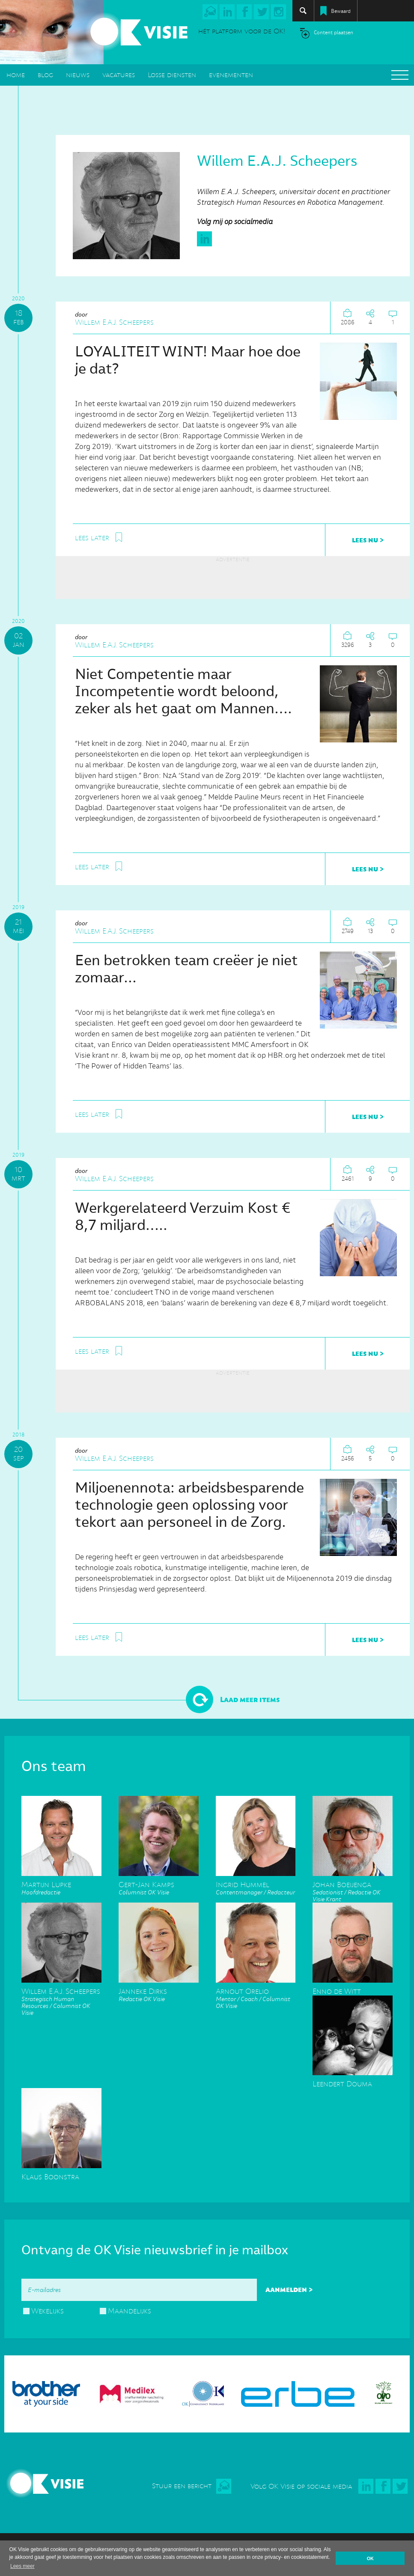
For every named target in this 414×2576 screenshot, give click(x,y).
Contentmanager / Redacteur (256, 1885)
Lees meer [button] (22, 2566)
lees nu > (368, 540)
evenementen (231, 75)
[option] (207, 2389)
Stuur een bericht (181, 2486)
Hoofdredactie (61, 1885)
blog (45, 75)
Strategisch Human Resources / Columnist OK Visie (61, 1998)
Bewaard (341, 11)
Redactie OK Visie (159, 1991)
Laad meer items (250, 1699)
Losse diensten (172, 75)
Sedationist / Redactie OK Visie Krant (353, 1889)
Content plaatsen (333, 33)
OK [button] (370, 2558)
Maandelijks (129, 2311)
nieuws (77, 75)
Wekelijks (47, 2311)
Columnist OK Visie (159, 1885)
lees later (92, 537)
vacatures (118, 75)
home (15, 75)
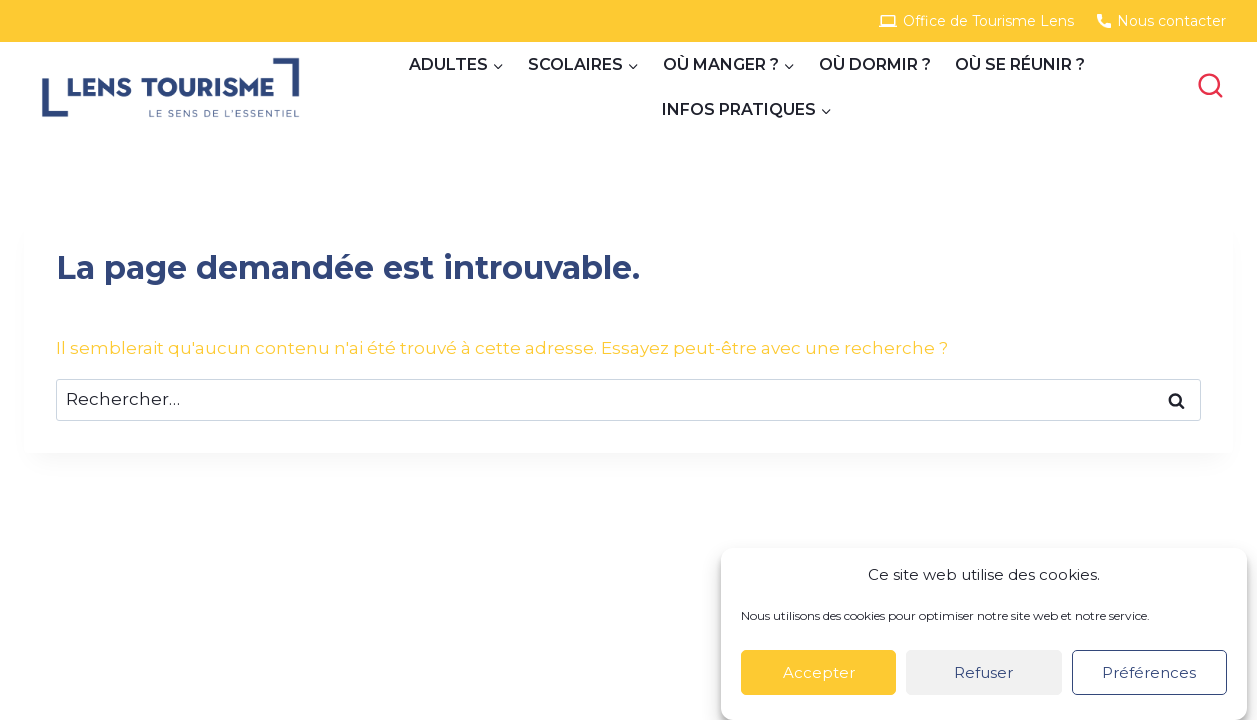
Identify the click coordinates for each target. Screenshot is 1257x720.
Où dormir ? (875, 64)
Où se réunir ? (1020, 64)
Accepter (819, 672)
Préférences (1149, 672)
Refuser (983, 672)
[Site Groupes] (170, 87)
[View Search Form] (1210, 87)
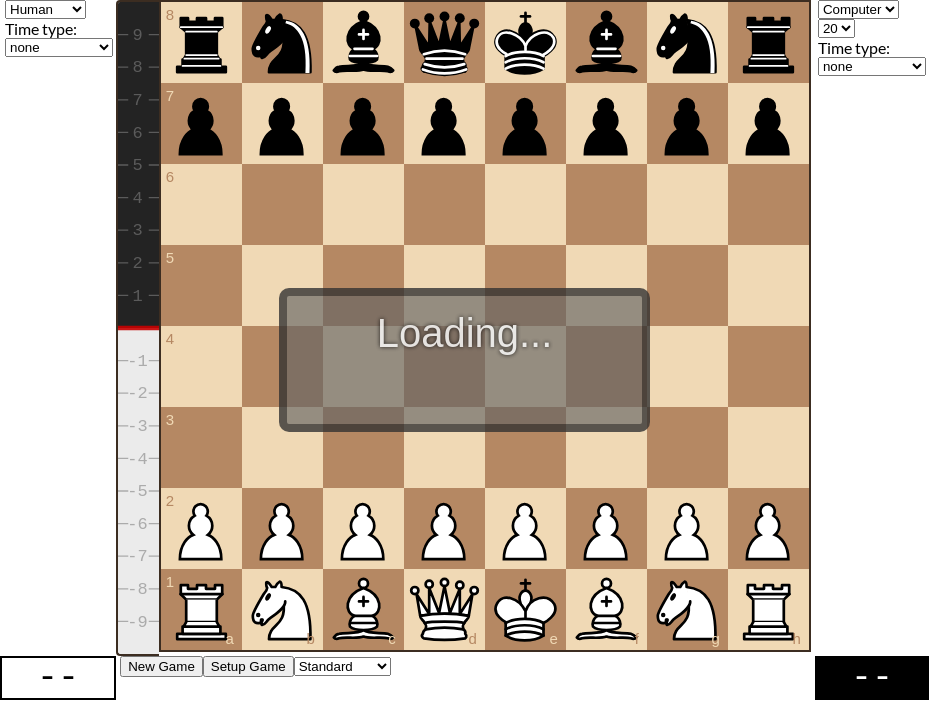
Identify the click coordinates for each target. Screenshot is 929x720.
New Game (161, 667)
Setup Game (248, 667)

[WHAT TO DO]: Starting at the line containing "Wekelijks (47, 2311)" and ending at the last line of the items, lay out those lines as a Markdown table with the columns Row and Line. Omit blank lines and leave the pictures out.

[EXERCISE ANSWER]:
| Row | Line |
|---|---|
| 1 | Wekelijks (47, 2311) |
| 2 | Columnist OK Visie (159, 1885) |
| 3 | lees later (92, 537) |
| 4 | vacatures (118, 75) |
| 5 | home (15, 75) |
| 6 | Identify the click coordinates for each target. Screenshot is 1257x720. |
| 7 | Où dormir ? (875, 64) |
| 8 | Où se réunir ? (1020, 64) |
| 9 | Accepter (819, 672) |
| 10 | Préférences (1149, 672) |
| 11 | Refuser (983, 672) |
| 12 | [Site Groupes] (170, 87) |
| 13 | [View Search Form] (1210, 87) |
| 14 | Identify the click coordinates for each target. Screenshot is 929x720. |
| 15 | New Game (161, 667) |
| 16 | Setup Game (248, 667) |